II. On the organization of the fossil plants of the coal-measures.—Part III. Lycopodiaceæ
Publication year - 1872
Publication title -
proceedings of the royal society of london
Language(s) - English
Resource type - Journals
eISSN - 2053-9126
pISSN - 0370-1662
DOI - 10.1098/rspl.1871.0047
Subject(s) - pith , vascular bundle , twig , biology , memoir , paleontology , botany , anatomy , geology , art , art history
An outline of the subject of this memoir has already been published in the Proceedings in a letter to Dr. Sharpey. In a former memoir the author described the structure of a series of Lepidodendroid stems, apparently belonging to different genera and species. He now describes a very similar series, but all of which, there is strong reason for believing, belong to the same plant, of which the structure has varied at different stages of its growth. The specimens were obtained from some thin fossiliferous deposits discovered by Mr. G. Grieve of Burntisland, in Fifeshire, where they occur imbedded in Igneous rocks.
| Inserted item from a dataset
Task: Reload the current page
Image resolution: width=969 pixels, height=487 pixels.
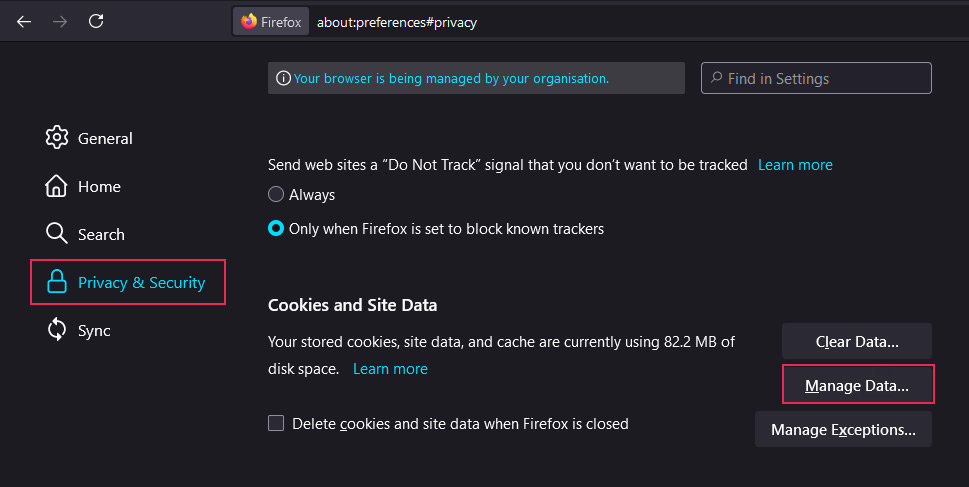Action: [x=96, y=21]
The examples vary from the very youngest, half-developed twigs, not more than 1/12 of an inch in diameter to arborescent stems having a circumference of from two to three feet. The youngest twigs are composed of ordinary parenchyma, and the imperfectly developed leaves which clothe them externally have the same structure. In the interior of the twig there is a single bundle, consisting of a limited number of barred vessels. In the centre of the bundle there can always be detected a small amount of primitive cellular tissue, which is a rudimentary pith. As the twig expanded into a branch, this central pith enlarged by multiplication of its cells, and the vascular bundle in like manner increased in size through a corresponding increase in the number of its vessels. The latter structure thus became converted into the vascular cylinder, so common amongst Lepidodendroid plants, in transverse sections of which the vessels do not appear arranged in radiating series. Simultaneously with these changes the thick parenchymatous outer layer becomes differentiated. At first but two layers can be distinguished—a thin inner one, in which the cells have square ends, and are disposed in irregular vertical columns, and a thicker outer one consisting of parenchyma, the same as the epidermal layer of the author’s preceding memoir. In a short time a third layer was developed between these two.